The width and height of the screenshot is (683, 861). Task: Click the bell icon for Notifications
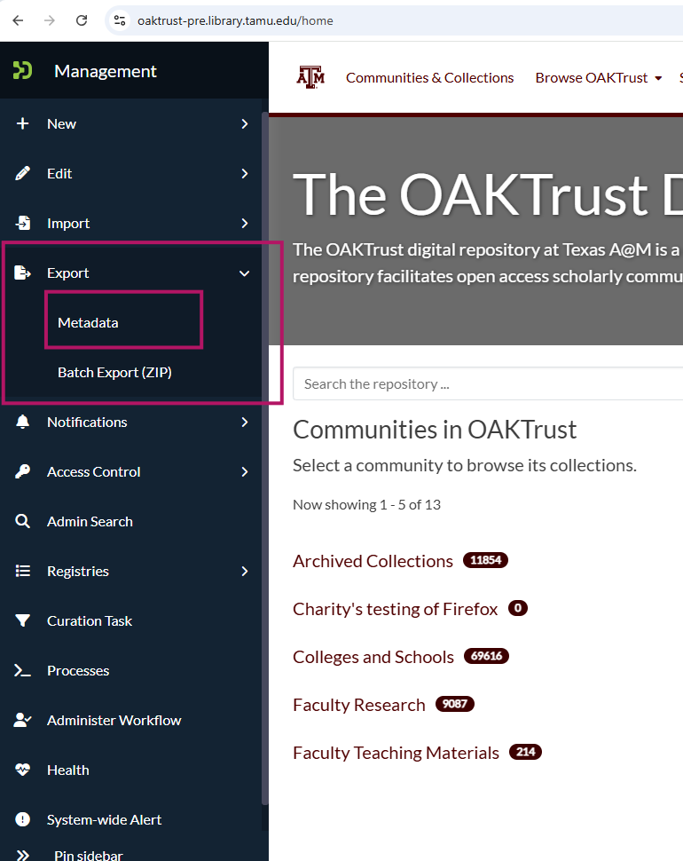(23, 423)
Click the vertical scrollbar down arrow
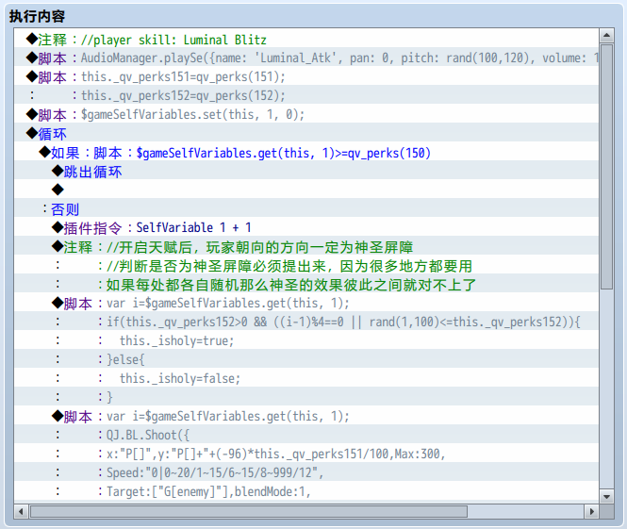Viewport: 627px width, 529px height. tap(606, 497)
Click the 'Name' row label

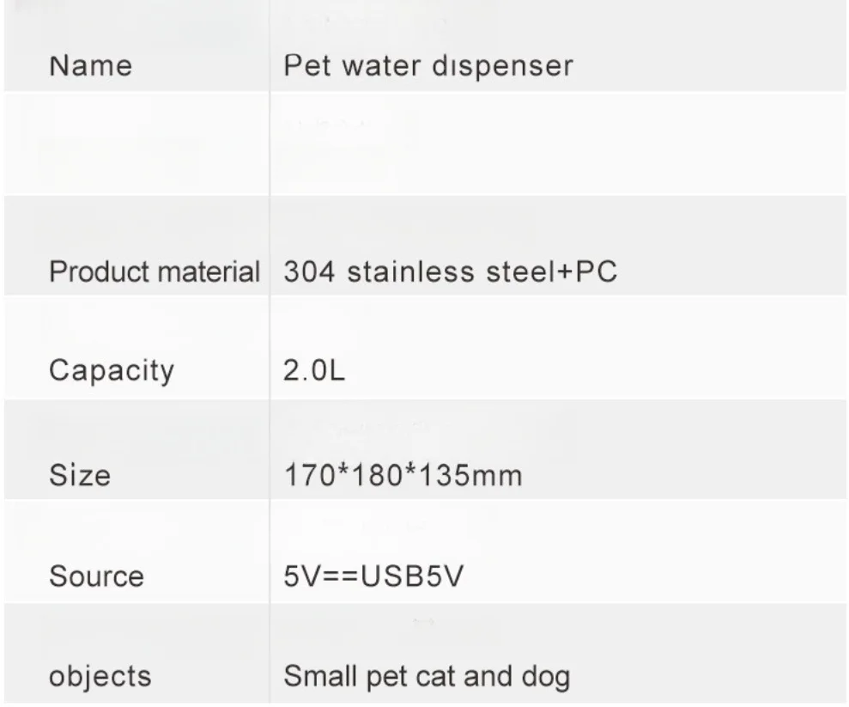90,66
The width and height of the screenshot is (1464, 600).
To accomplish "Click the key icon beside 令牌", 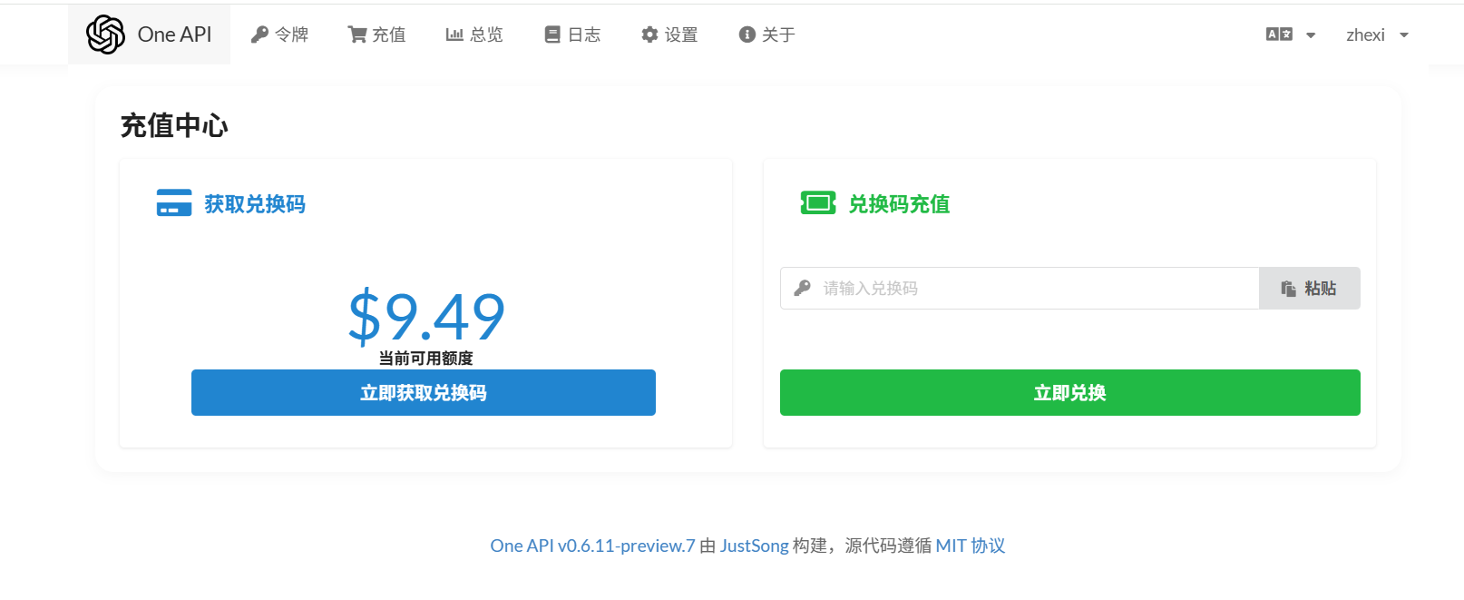I will pos(259,34).
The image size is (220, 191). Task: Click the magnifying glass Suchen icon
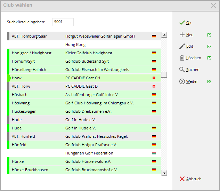click(x=182, y=70)
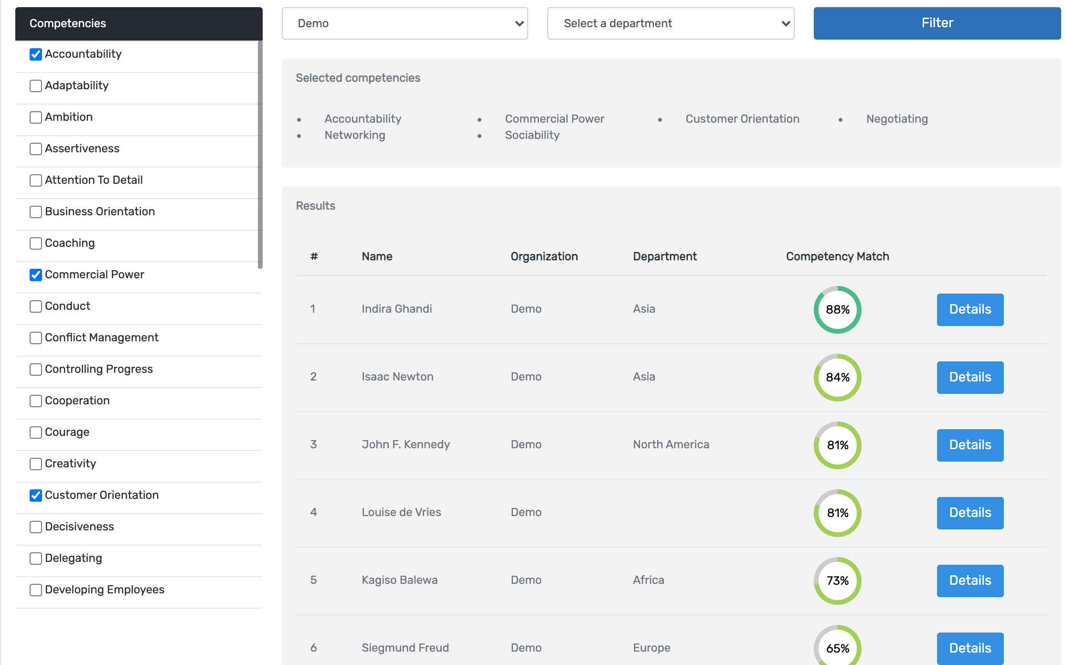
★ ★ ★ ★ ★
WORK INSTRUCTION:
Nothing but an exact copy belongs in the answer: the lines from the top of the records through the line containing "The width and height of the screenshot is (1464, 600).", minus the pictures.

OUTPUT FOR THIS TASK:
The width and height of the screenshot is (683, 861). Task: Click the bell icon for Notifications
(23, 423)
Click the vertical scrollbar down arrow
Viewport: 627px width, 529px height. tap(606, 497)
Click the 'Name' row label

90,66
The width and height of the screenshot is (1464, 600).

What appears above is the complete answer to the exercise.